Additionally, there were 3 volunteers who spoke to the group.  Two have had heart transplants, and one had a double lung transplant.  They spoke of their lives before the transplant, and of their lives after.  They were compelling individual stories.  The heart transplants are 26 years and 12 years out from surgery.  The double lung is 8 years from transplant.  Very interesting and, for me anyway, very helpful.

*   LVAD Education Class - LVAD = Left Ventricular Assist Device.  This device may be a stepping stone to help me survive while on the transplant waiting list.  The device works as a functional mechanical heart.  The "pump" portion is placed inside the chest, and hooked to the major arteries.  It is controlled with an outside of the body control pad.  The control pad is hooked to hoses emerging from the abdomen attached to the internal device.

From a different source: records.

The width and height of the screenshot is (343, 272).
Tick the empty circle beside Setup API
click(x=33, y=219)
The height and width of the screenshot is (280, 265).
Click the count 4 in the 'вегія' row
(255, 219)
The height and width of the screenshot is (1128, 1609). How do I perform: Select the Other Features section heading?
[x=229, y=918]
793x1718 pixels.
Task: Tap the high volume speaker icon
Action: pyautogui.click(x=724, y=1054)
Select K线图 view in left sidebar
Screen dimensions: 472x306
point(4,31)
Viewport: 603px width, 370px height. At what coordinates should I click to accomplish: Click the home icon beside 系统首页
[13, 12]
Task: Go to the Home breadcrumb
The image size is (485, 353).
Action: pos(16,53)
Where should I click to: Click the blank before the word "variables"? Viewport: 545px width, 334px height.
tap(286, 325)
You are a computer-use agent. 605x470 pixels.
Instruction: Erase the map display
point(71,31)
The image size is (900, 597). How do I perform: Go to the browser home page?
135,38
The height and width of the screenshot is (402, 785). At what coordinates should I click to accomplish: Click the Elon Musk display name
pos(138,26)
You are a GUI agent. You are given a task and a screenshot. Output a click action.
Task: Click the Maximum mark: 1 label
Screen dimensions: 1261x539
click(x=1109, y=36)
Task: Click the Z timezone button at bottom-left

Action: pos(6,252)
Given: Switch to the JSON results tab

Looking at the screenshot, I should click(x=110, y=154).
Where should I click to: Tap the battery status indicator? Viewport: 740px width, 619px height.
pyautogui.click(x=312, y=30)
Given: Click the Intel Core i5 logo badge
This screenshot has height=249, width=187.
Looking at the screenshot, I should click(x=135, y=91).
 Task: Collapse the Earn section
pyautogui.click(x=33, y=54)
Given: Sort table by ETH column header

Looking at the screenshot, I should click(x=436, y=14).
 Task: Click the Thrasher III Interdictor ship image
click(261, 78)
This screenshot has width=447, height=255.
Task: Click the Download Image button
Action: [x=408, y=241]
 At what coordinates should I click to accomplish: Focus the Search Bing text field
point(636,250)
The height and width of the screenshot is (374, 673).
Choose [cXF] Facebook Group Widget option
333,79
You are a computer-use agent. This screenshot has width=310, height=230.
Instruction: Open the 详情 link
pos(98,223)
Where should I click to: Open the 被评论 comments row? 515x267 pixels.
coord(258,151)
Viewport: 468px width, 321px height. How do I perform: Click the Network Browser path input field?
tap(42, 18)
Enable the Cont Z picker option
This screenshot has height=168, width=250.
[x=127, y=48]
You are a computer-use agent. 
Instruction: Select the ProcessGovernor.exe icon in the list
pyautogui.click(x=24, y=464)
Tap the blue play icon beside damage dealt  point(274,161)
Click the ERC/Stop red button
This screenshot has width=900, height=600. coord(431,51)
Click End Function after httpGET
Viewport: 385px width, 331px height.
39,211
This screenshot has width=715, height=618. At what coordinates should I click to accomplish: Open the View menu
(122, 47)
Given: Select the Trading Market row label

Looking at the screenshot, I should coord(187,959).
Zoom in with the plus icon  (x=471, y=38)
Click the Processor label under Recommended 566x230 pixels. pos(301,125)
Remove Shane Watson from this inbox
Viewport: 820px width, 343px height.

It is powered by two large batteries carried in a vest, also outside of the body.  Each battery weighs about 4 lbs.  This device is meant for short term use.  Or, it might be for someone who may be denied from the transplant list, due to other chronic illness, or non-compliance of patient expectations, or due to age of the recipient.  An LVAD may also be chosen by the recipient as an alternative to heart transplant entirely.  Once this device is utilized, it cannot be reversed.  Therefore, it is used until death, or a donor heart is received.  The LVAD works just like a heart, but driven by forces outside of the body.

There were two LVAD using volunteers who spoke with us.  One, has had the device for the past several years.  She is a vibrant woman in her 70's.  She was over the age threshold to be heart transplant listed.  Therefore, this was the only option, other than death, for her.  The other volunteer was a young woman, only 25 years old.  She has had her device for 2 1/2 years.  She has decided to not be listed for heart transplant at this time.  She is satisfied with the device.  Both of these women are healthy and happily living their lives every day.

With all of the educational sessions, a rather large binder covering everything discussed, was given to me.  Good thing it was!  As I would never have been able to remember it all.

All of these tests and educational sessions were quite overwhelming to say the least.  Physically I may be ready for this.  Mentally is another story.  I have stress, anxiety, and fear.  At times I am fine with it all.  Other times I am not so fine.  I want to live - life is a wonderful thing.  I'm not afraid of death, I'm just not ready for it.  I still have things to do, places to go, and people to see.  Death is at some point inevitable. The stress, anxiety, and fear, I have are of the unknown.... Will I have a lot of uncontrolled pain; will I have a stroke during the procedure; will my body reject the new heart; will I get a third cancer to have to deal with; will my suppressed immune system leave me open to a fatal virus; will I awake from transplant, or be in a vegetative state; will my last goodbye to loved ones be as I am taken into the O.R.; will I have had everything taken care of so that there are no big decisions needed to be made if I do die?  So many "what ifs".  These things I need to find piece with.

While I was in the transplant cardiologist waiting room this week, I saw a sign on the wall - it read  "Respect the gift. Respect the giver". Indeed I will.

Now I await my fate from the transplant selection committee on Tuesday, Oct 1st.

Much more to come!


  1. It is a stressful and scary process. But it is proof that information is power. And I want to thank you for the link for the advance directives. Cindy, you're a brave woman and I'm a better woman for knowing you. Rock on, sistah!

  2. I'd like to echo what Scorchy said: Information is power AND you are beyond brave, friend. I am learning that this process, a process that I bypassed, is rigorous and demanding thanks to your sharing of all the testing that goes into a 'routine' transplant eligibility work up [as if this is routine].